** Begin **
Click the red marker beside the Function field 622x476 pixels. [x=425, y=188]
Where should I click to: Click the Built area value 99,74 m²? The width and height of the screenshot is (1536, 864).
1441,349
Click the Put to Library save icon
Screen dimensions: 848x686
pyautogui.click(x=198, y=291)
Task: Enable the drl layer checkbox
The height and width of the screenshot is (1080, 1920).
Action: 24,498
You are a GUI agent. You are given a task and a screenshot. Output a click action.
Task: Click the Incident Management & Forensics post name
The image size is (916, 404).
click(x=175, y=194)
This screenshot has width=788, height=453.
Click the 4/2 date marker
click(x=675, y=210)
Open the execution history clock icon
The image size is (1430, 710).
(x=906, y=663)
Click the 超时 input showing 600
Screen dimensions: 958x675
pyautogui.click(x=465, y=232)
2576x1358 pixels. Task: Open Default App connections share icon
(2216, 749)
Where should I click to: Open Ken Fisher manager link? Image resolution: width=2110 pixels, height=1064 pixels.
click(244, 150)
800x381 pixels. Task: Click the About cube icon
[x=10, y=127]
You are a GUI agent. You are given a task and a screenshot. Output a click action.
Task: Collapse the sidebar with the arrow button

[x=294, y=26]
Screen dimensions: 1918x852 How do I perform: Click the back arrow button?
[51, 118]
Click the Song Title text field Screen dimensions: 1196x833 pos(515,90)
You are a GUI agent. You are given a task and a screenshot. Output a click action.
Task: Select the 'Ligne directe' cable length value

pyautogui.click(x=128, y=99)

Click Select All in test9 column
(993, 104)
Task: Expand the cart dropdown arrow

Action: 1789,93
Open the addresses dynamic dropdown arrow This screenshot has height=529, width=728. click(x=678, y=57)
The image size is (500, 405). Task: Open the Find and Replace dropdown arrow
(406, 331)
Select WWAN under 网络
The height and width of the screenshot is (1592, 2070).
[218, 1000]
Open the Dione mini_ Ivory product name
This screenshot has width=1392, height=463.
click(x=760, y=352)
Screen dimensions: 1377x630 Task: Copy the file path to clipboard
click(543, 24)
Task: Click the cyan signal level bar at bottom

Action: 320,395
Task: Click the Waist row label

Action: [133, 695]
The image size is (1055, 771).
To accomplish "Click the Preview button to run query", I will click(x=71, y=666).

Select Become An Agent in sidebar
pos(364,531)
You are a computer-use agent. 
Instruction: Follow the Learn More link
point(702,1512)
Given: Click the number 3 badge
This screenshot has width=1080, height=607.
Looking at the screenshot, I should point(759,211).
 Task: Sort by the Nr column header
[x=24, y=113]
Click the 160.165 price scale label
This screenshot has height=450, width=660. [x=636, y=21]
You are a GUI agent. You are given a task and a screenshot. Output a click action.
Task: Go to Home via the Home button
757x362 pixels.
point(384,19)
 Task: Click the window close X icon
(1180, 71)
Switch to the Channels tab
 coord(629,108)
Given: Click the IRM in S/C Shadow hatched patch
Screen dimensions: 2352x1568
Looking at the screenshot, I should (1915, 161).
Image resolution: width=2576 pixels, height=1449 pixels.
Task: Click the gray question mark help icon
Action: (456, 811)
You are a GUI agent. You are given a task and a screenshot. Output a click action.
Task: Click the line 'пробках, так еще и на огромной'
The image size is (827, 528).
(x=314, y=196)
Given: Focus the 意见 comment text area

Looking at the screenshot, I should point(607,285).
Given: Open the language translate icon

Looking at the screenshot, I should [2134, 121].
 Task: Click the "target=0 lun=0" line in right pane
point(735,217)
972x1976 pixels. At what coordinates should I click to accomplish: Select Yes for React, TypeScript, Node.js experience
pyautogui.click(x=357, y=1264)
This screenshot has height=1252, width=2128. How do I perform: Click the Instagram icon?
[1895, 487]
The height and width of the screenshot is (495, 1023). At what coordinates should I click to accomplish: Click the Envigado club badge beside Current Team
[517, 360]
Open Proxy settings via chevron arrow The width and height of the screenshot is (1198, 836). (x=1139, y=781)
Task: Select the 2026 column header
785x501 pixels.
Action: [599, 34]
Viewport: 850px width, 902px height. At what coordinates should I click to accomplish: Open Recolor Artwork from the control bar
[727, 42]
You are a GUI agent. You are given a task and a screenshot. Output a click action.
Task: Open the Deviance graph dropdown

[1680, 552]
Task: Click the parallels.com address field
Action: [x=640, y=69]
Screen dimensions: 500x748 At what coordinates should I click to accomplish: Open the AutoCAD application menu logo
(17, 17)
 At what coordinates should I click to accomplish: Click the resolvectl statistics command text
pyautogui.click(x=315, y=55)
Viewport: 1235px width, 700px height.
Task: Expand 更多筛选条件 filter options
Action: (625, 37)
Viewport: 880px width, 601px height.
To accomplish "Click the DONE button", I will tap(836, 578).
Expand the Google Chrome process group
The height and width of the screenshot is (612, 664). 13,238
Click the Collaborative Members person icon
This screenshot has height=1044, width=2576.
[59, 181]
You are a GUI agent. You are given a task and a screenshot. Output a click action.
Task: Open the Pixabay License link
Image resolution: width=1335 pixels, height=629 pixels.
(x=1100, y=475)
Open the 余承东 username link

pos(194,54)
** End **
▸ EXERCISE
Count the lines in the rows above that contain the string "value", treating uppercase and lowercase as different, and reply with only that number.

▸ WRITTEN REPLY
2